Scritto da Lara Zizolfi

Entriamo a Vida Nova per la prima volta e ci soffermiamo nel refettorio, è uno spazio grande, nuovo, pulito.. ci sono tanti tavoli, Leonardo ci spiega che i ragazzi si siedono al tavolo in ordine di arrivo in comunità, sono circa 4 o 5 per tavolo e c’è una regola che ricorda loro di aspettare che tutto il tavolo finisca di mangiare prima di potersi alzare.

È il primo giorno di attività in comunità, cerchiamo di capire i loro ritmi, di entrare nella loro routine in punta di piedi, come spesso ci è stato ricordato durante la formazione.. ci sediamo al nostro tavolo per il primo pranzo insieme e c’è un silenzio quasi inquietante interrotto solo dal nostro brusio, che appena si fa più forte abbassiamo per paura di infrangere qualche regola non scritta.

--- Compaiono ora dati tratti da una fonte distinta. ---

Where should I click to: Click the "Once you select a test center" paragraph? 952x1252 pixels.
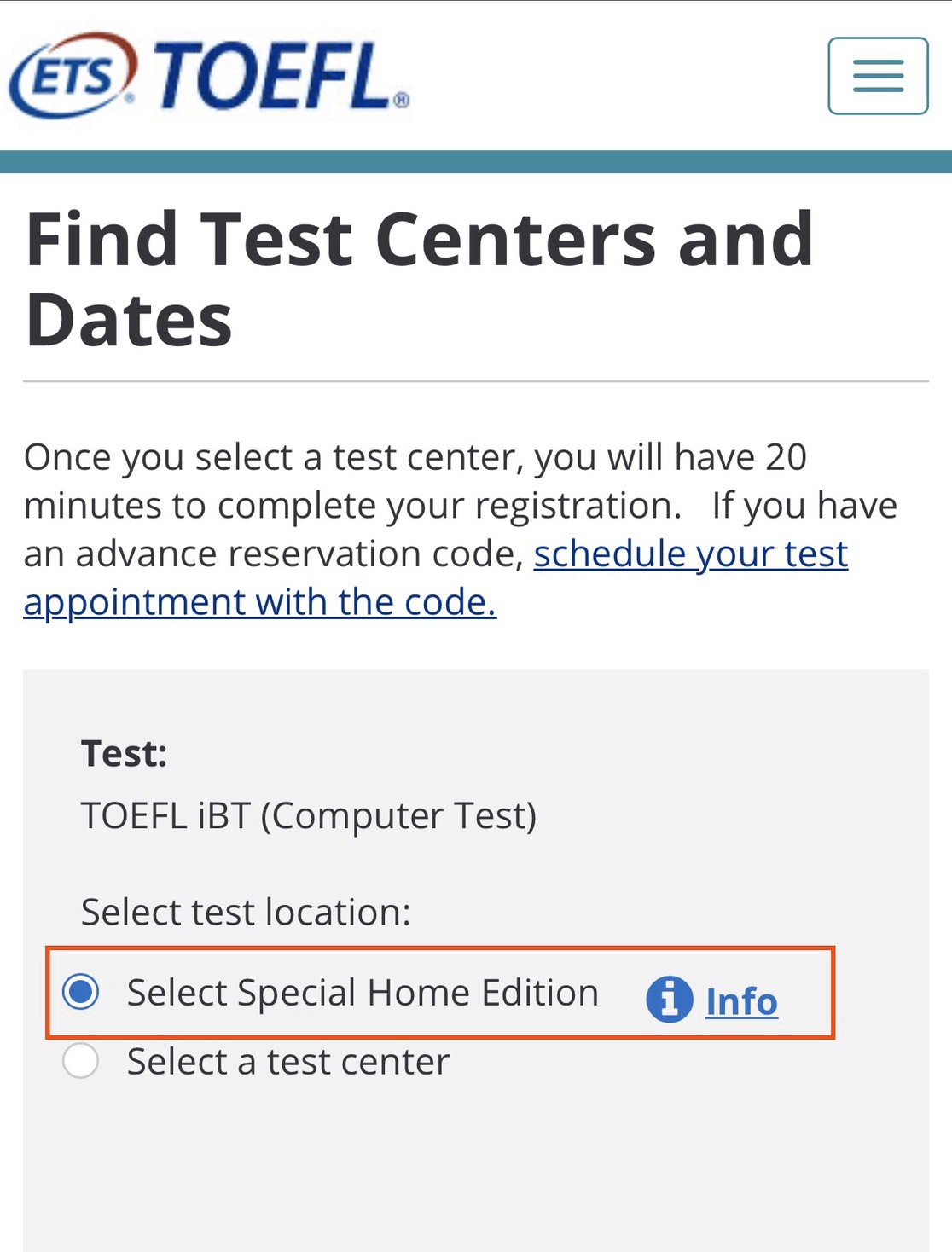pos(461,530)
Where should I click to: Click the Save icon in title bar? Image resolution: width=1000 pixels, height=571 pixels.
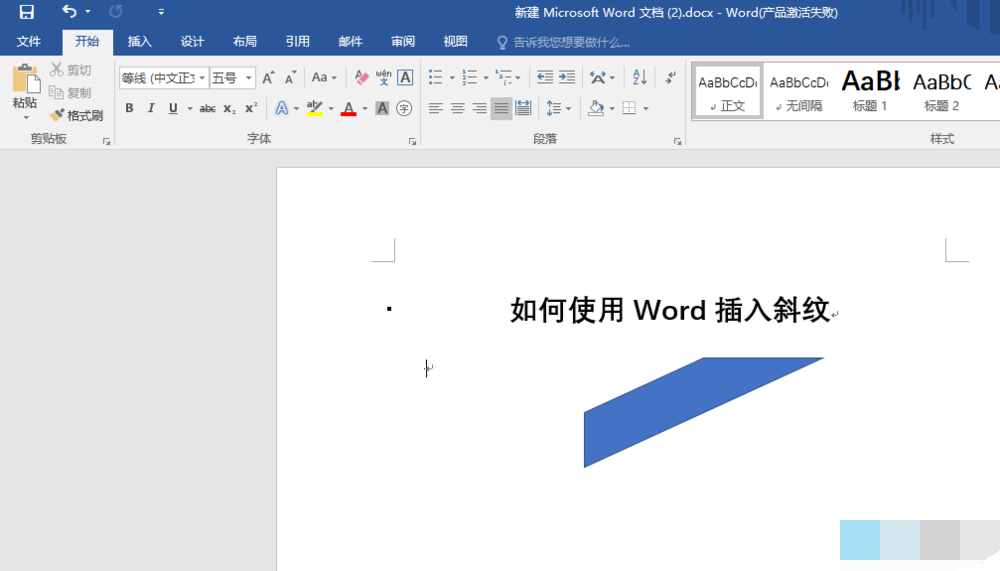point(26,12)
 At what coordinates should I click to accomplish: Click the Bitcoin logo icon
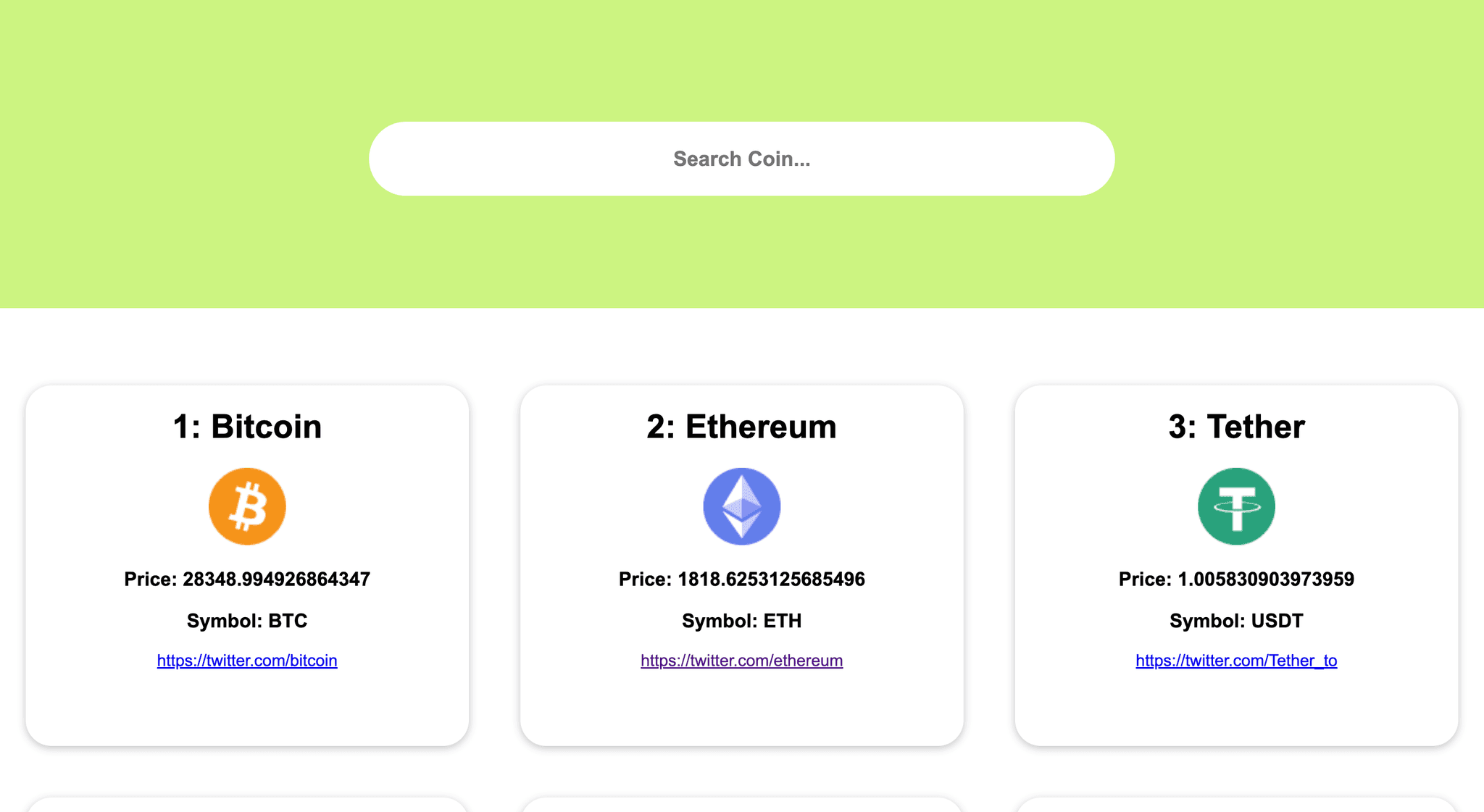click(x=247, y=506)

I giorni passano, iniziamo a fare nostri i loro ritmi, le loro regole, le loro routine; ma il momento dei pasti per noi è sempre il più difficile, noi cinque ragazze italiane abituate a fare chiasso, ridere, scherzare, usare un tono di voce alto, abituate a condividere anche il momento del pasto per sentirsi un po’ più a casa, noi che ci alziamo sempre per ultime e ci godiamo ogni attimo di questo essere famiglia, noi che aspettiamo che tutte siano sedute prima di iniziare a mangiare, noi che veniamo guardate con occhi sgranati, increduli e dubbiosi, che sembrano chiederci cosa ci troviamo di tanto bello nello stare sedute a tavola?!

E così iniziamo a spiegare che per noi la tavola è un momento di relax, di confronto e di conforto, è un momento di condivisione, di risate, di amore, per noi la tavola è casa. E iniziamo a mostrar loro che a tavola ci si può divertire, ridere e scherzare, ad ogni pasto è diventato di rito urlare “obrigada cozinha”, seguito poi da un applauso! E ogni giorno che passa, il nostro stare a tavola diventa un po’ anche il loro.

Siamo a metà dell’esperienza e in occasione di una festa di compleanno decidiamo di unire tutti i tavoli per formare un grande ferro di cavallo, il coordinatore decide che è bello mangiare guardandosi tutti negli occhi, per poter ridere, parlare e confrontarsi; così da quel giorno i tavoli sono rimasti uniti. I ragazzi non sono stati molto contenti, unire tutti i tavoli voleva dire dover aspettare che tutti finissero di mangiare prima di potersi alzare; in più le panchine con lo schienale non aiutavano nei movimenti e ognuno di loro non sapeva più dove mettersi! C’era sempre quello che finiva di mangiare per primo che controllava a che punto fossero tutti e appena ci si metteva in bocca l’ultimo boccone scattava subito la richiesta di potersi alzare!

Ma ora sono qui, seduta a questo grande tavolo per l’ultima volta e guardo questi venti ragazzi che si confrontano e scherzano, chiudo gli occhi e sento le loro risate e la loro voce che risuona nella mia testa.. quasi si dimenticano di controllare che tutti abbiano finito di mangiare e continuano a parlare, a condividere, riapro gli occhi e vedo una piccola grande famiglia di cui mi sento un po’ parte e non posso far a meno di emozionarmi, e non posso che dire “OBRIGADA FAMILIA”!